Category: A Song of Ice and Fire - George R. R. Martin, Game of Thrones (TV)
Language: English
Status: Completed
Published: 2016-11-23
Updated: 2016-11-23
Packaged: 2018-09-01 16:22:26
Rating: General Audiences
Warnings: Creator Chose Not To Use Archive Warnings
Chapters: 1
Words: 576
Publisher: archiveofourown.org
Story URL: https://archiveofourown.org/works/8630857
Author URL: https://archiveofourown.org/users/lilabee/pseuds/lilabee
Summary: He was a stoic man, her Ned. But when he looked at Jon his face softened like thawing ice. A look of pure, undiluted longing. He ached for her, the girl who had given Jon those sad brown eyes. 
 
a little one-shot imagining what it must have been like for Catelyn to raise Joncw: abuse





	

She didn’t mind that he had been with another woman. It was to be expected--a man rides off to war and is gone for the better part of the year; it would be cruel to begrudge him the comfort of some whore’s bed. No. She didn’t mind.

  
The trouble was that he clearly had loved the girl.

  
He was a stoic man, her Ned. But when he looked at Jon his face softened like thawing ice. A look of pure, undiluted longing. He ached for her, the girl who had given Jon those sad brown eyes.

  
And Jon himself was another thing. Following her Robb like a shadow. Sleeping beside him in the nursery--in the nursery! This boy who was half whore or farmer’s daughter or camp follower, pressed up against her son on storming nights, wrapped in wolfskin and bear hides. And Robb loved him, too, loved him the way Ned loved him. They were never without each other, Robb and Jon. Though Robb was older, the two boys quickly grew to be of the same height. Her only consolation was that her Robb was broad-shouldered and wide-chested, a proper Northman, while Jon was slender as a willow-switch.

  
“But it’s always a fair match when they wrestle,” Bran once explained to her. “Robb is stronger, but Jon is quicker.”

  
She couldn’t stand it. He sat there in the fine clothes of a highborn son, ate the fatted geese and deer they had slaughtered, taught Arya how to skip stones and Rickon how to scratch his name out with a quill.

  
“Robert’s bastards sleep on the streets in Flea Bottom,” she had told her husband one night. And Ned had shot her a look of warning so quelling that she felt it again: yes, certainly, Ned had loved this girl. Perhaps loved her still. Loved her more than his own wife. Loved Jon more than Robb. Jon, who spoke little and slept less.

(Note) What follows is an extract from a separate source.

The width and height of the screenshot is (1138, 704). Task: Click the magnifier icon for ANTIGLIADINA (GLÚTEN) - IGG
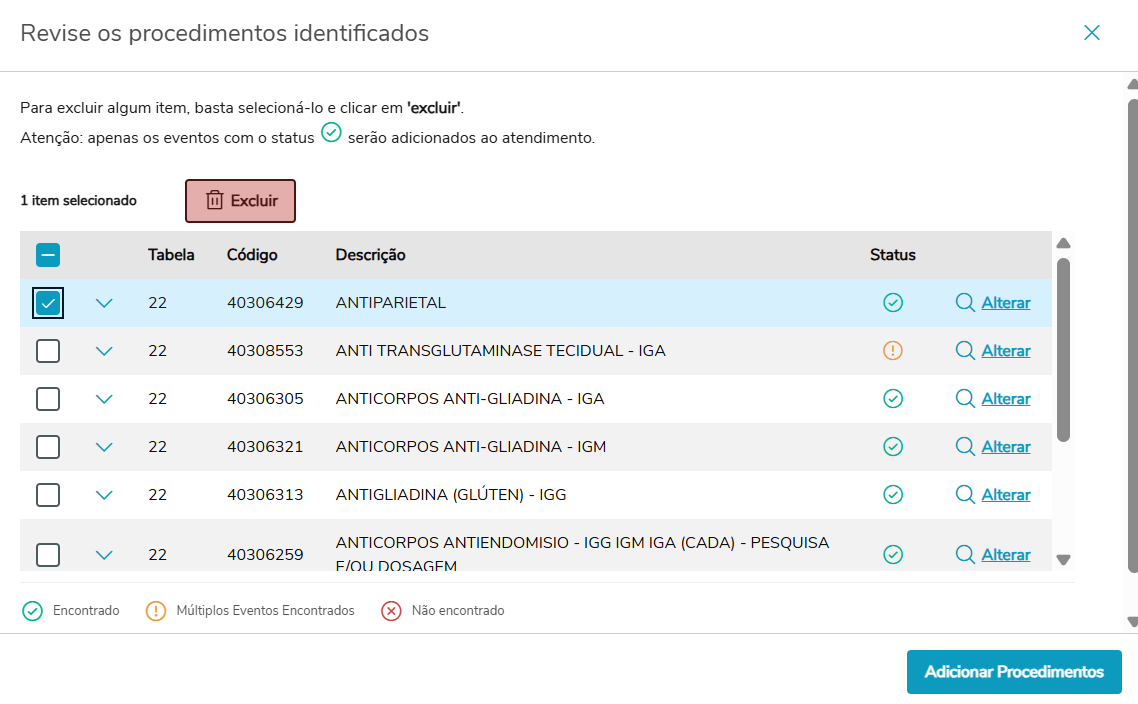point(965,495)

Who had the eyes of a hundred-year-old man and the high, prominent cheekbones of a stranger who had kissed her husband and lain with him and haunted him all these years.

  
She had hit him once, Jon, not the gentle chiding pats that she gave her children but an open-handed slap, the like of which she had not delivered since girlhood. She couldn’t remember, now, what he had done, but she does remember that the right side of his face was red for a day and then purple for a week and that Ned was furious.

  
“We swore we’d not lay hands on our children,” he’d reminded her.

  
“I did not lay a hand on any of our children, Ned.”

  
That had quieted him for a moment, but later he had said, quietly now, “Cat, I shouldn’t have expected you to love the boy. But you must promise me that you’ll protect him. When--if--the time comes.”

  
She had frowned. “He doesn’t need--”

  
“Cat, someday when we’re so old that it won’t matter any longer, I’ll tell you. But for now...Jon is greater danger than I could ever have imagined. Perhaps it would have been kinder to kill him in the cradle.”

  
She had never seen her husband cry. Not over the murder of his brother and father and sister. Not when the nameless little girl between Bran and Rickon died before she lived. But now, over a woman who is not Catelyn, he wept silently.

  
Someday never came.


End file.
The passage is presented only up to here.